HPC Energy Efficiency Guide: DVFS, nvidia-smi, PUE, Liquid Cooling

A 512-node HPC cluster with 64-core nodes drawing 500W each consumes 256 kW at full load. At $0.10/kWh, 24/7 operation, that is $224,256 per year in electricity costs — before cooling overhead. Energy efficiency is not just an environmental consideration; it directly affects the economic viability of HPC infrastructure and the amount of computing that can be run within a given power budget.

Energy Cost Analysis

Understanding where power goes is the first step:

Component	Typical Power per Node	64-Node Cluster Total
CPU (dual socket, full load)	250–700 W	16–45 kW
GPU (H100, per card × 4)	700 W × 4 = 2,800 W	179 kW
Memory (DDR5, 512 GB)	~40 W	2.5 kW
NIC/HCA (2× HDR IB)	~25 W	1.6 kW
Storage (NVMe × 4)	~25 W	1.6 kW
Idle overhead	~30%	varies

For GPU clusters, the GPU is the dominant power consumer (60–80% of node power at full load). For CPU-only clusters, the CPUs account for 50–70%.

DVFS: Dynamic Voltage and Frequency Scaling

DVFS reduces CPU power by operating at lower voltage and frequency when full performance is not needed. On Linux, the cpupower tool manages CPU frequency governors:

# Check available governors
cpupower frequency-info | grep -E "governor|frequency"

# Set to performance mode for compute jobs (maximum frequency)
cpupower frequency-set -g performance

# Set to powersave mode for idle nodes (minimum frequency)
cpupower frequency-set -g powersave

# Check current frequency across all cores
grep "cpu MHz" /proc/cpuinfo | awk '{sum += $4; n++} END {print "avg:", sum/n, "MHz"}'

The energy savings from powersave governor vs performance governor can be 20–40% at idle, with 0–5% performance impact on workloads that are memory-bandwidth or I/O bound (which are already not using peak CPU frequency).

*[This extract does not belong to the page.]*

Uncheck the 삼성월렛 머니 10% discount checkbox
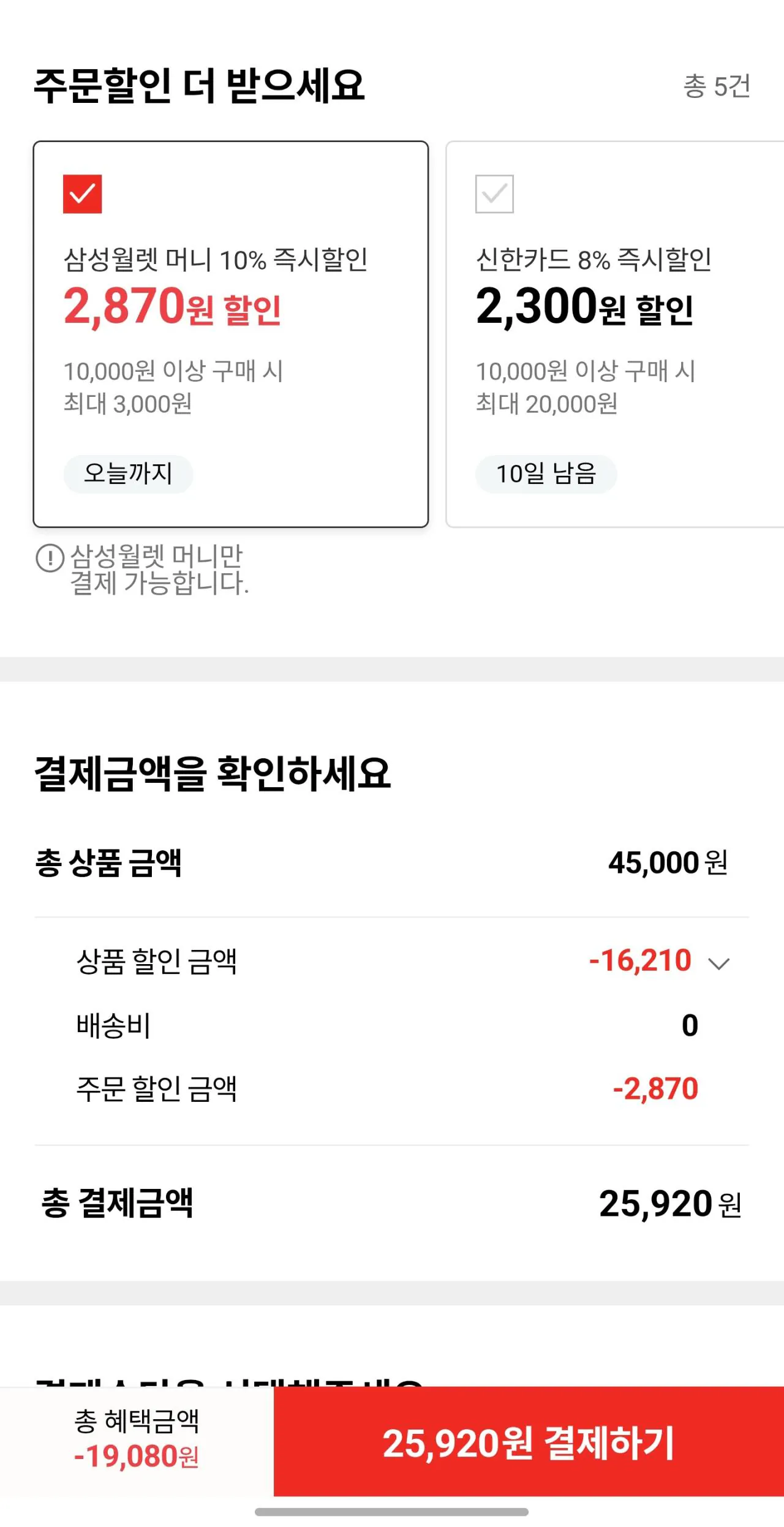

GPU Power Management with nvidia-smi

NVIDIA GPUs support power limits via nvidia-smi:

# Check current power limit and consumption
nvidia-smi --query-gpu=name,power.limit,power.draw --format=csv

# Set power limit to 80% of TDP for thermal-limited environments
# H100 TDP: 700W -> 80% = 560W
nvidia-smi -pl 560

# For all GPUs in the system
for i in 0 1 2 3 4 5 6 7; do
    nvidia-smi -i $i -pl 560
done

Setting GPU power limits to 80% typically reduces throughput by 5–10% for memory-bandwidth-bound workloads while reducing power by 20% and temperature by 8–10°C. For thermally constrained installations, this trade-off is often worth it.

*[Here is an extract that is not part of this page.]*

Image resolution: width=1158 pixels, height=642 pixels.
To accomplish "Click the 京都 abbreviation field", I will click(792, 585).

SLURM Prolog/Epilog for Automatic Power Management

Automate CPU frequency management with SLURM job hooks:

# /usr/local/sbin/slurm-job-prolog.sh
# Runs as root on compute node when a job starts
#!/bin/bash

# Switch to performance governor when a job starts
cpupower frequency-set -g performance > /dev/null 2>&1

# Enable Turbo Boost
echo 0 > /sys/devices/system/cpu/intel_pstate/no_turbo 2>/dev/null || \
cpupower frequency-set --turbo-boost-on > /dev/null 2>&1

exit 0

# /usr/local/sbin/slurm-job-epilog.sh
# Runs as root on compute node after a job ends
#!/bin/bash

# Return to powersave when node becomes idle
cpupower frequency-set -g powersave > /dev/null 2>&1

exit 0

# slurm.conf
Prolog=/usr/local/sbin/slurm-job-prolog.sh
Epilog=/usr/local/sbin/slurm-job-epilog.sh
PrologFlags=Alloc

This ensures nodes run at full speed during jobs and conserve power between jobs without any user involvement.

Energy-Aware Scheduling

SLURM’s --hint=nomultithread directive disables Hyperthreading for a specific job, reducing power consumption by 10–15% for codes that do not benefit from HT:

# Submit job without hyperthreading
sbatch --hint=nomultithread my_simulation.sh

# For jobs that don't need all cores on a node, pack jobs
# to leave some nodes fully idle rather than all nodes partially loaded
# slurm.conf
SelectTypeParameters=CR_Core_Memory

Node consolidation via backfill: Rather than spreading jobs across many partially loaded nodes, configure SLURM to pack jobs onto fewer nodes and power-down unused nodes. Requires hardware support for remote power control via IPMI:

# SLURM power management with IPMI
SuspendProgram=/usr/local/sbin/suspend-node-ipmi.sh
ResumeProgram=/usr/local/sbin/resume-node-ipmi.sh
SuspendTimeout=90
ResumeTimeout=300

Dark-Hours Strategy

If the workload profile allows, schedule energy-intensive batch workloads during off-peak electricity hours (typically 10 PM – 6 AM in most markets). SLURM’s reservation system enables this:

# Create a recurring daily reservation for off-peak batch window
scontrol create \
  ReservationName=off-peak-batch \
  StartTime=22:00:00 \
  EndTime=06:00:00 \
  Duration=08:00:00 \
  Nodes=ALL \
  Flags=DAILY \
  Users=ALL

In markets with time-of-use electricity pricing, shifting 40% of compute to off-peak hours can reduce electricity cost by 25–30%.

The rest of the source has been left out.